5 Décembre 2025 09:12 (UTC+01:00)
LE PARCOURS DE L'AZERBAIDJAN: DE LA RENTE PETROLIERE A L'ECONOMIE NUMERIQUE
LE PARCOURS DE L'AZERBAIDJAN: DE LA RENTE PETROLIERE A L'ECONOMIE NUMERIQUE

Paris / La Gazette

L’index pointe désormais vers la diversification et la digitalisation

Depuis trois décennies, l’Azerbaïdjan construit sa politique économique autour de son important potentiel pétrolier et gazier, ainsi que de sa position géographique stratégique à la croisée de l’Europe et de l’Asie. Cette base lui a permis d’accroître avec succès ses réserves de change, de préserver la stabilité macroéconomique et de stimuler les investissements.

Lors des discussions sur le projet de « Budget d’État 2026 » à la séance plénière du Milli Majlis (parlement), il a été souligné que la politique économique du gouvernement reste centrée sur ces trois priorités stratégiques. Toutefois, dans les réalités du XXIᵉ siècle, des efforts bien plus importants s’imposent pour réorienter les flux d’investissement vers les objectifs de la Quatrième révolution industrielle (4IR), ainsi que vers la numérisation de l’économie, la transition écologique et le développement du complexe agro-industriel (AIC).

« La politique économique de l’Azerbaïdjan vise trois objectifs stratégiques : garantir la stabilité macroéconomique, maintenir la résilience des réserves stratégiques et assurer des taux de croissance économique élevés », a déclaré le 2 décembre le ministre des Finances Sahil Babayev devant le parlement. « Même si ces trois objectifs peuvent parfois entrer en contradiction et qu’il est difficile de les développer au même niveau maximal, nous nous efforçons d’établir des liens entre eux et de bâtir notre politique autour d’un juste équilibre. »

Pendant de nombreuses années, le développement économique de l’Azerbaïdjan a reposé sur son puissant potentiel énergétique et logistique, des indicateurs macroéconomiques stables, un excédent commercial et de balance des paiements, des politiques monétaires et budgétaires robustes et d’importantes réserves de change. Ces atouts sont régulièrement mis en avant dans les rapports des agences de notation et organisations internationales. Malgré les crises globales et les ralentissements périodiques, le pays est parvenu à préserver cette stabilité enviée dans la durée.

L’Azerbaïdjan a maintenu une forte stabilité macroéconomique malgré les chocs extérieurs.
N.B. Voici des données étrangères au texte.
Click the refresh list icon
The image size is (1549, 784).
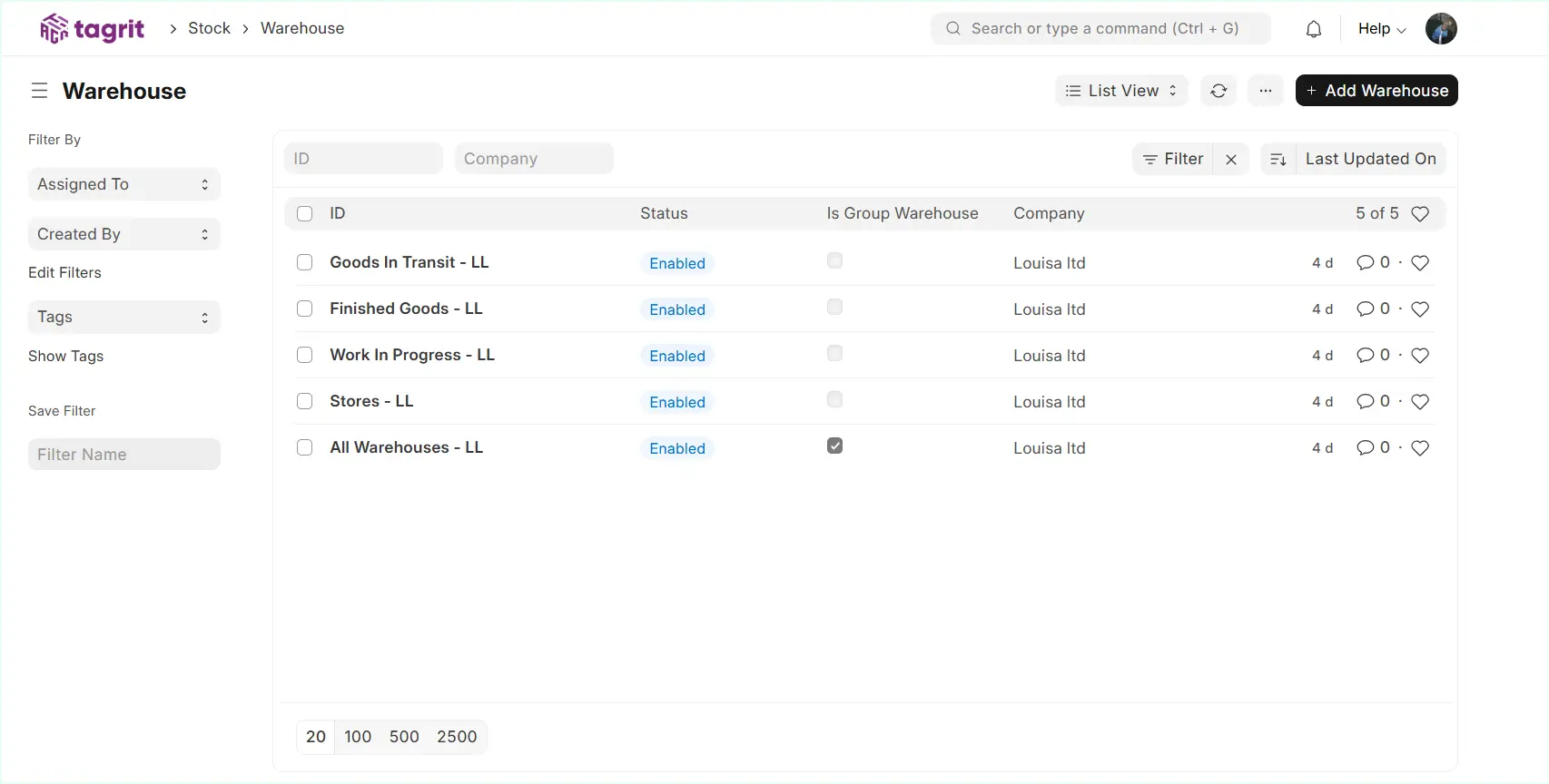1218,91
Récemment, l’agence Moody’s a relevé la note souveraine du pays à Baa3, lui attribuant ainsi le statut d’« investment grade ». Cette décision reflète la solidité des indicateurs macroéconomiques : inflation maîtrisée dans la fourchette cible (4 % ± 2 %), excédent commercial et du compte courant, surplus budgétaire, faible dette publique, ainsi que des politiques macrofinancières prudentes.
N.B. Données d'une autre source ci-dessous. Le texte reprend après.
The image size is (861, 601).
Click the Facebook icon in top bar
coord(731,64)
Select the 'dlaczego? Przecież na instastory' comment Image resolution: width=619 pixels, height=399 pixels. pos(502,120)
Malgré les crises mondiales de ces dernières années, les réserves stratégiques en devises de l’Azerbaïdjan ont continué à croître, atteignant 82,5 milliards de dollars entre janvier et octobre, soit une hausse de 16,2 %. Ces réserves dépassent largement les critères internationaux : elles couvrent 37 mois d’importations et excèdent près de 16 fois la dette publique extérieure du pays. Sur la même période, les réserves de la Banque centrale ont progressé de 4,2 % pour avoisiner 11,434 milliards de dollars, renforçant considérablement sa capacité de stérilisation monétaire et de stabilisation du manat.

Le succès durable de l’Azerbaïdjan dans l’accumulation de réserves et la préservation de la stabilité macroéconomique est largement attribuable à son potentiel d’exportation et de transit énergétiques. Au cours des dernières décennies, le secteur énergétique a attiré l’essentiel des investissements étrangers. Depuis la signature du « Contrat du siècle », environ 110 milliards de dollars d’investissements étrangers ont afflué dans ce secteur entre 2000 et 2020.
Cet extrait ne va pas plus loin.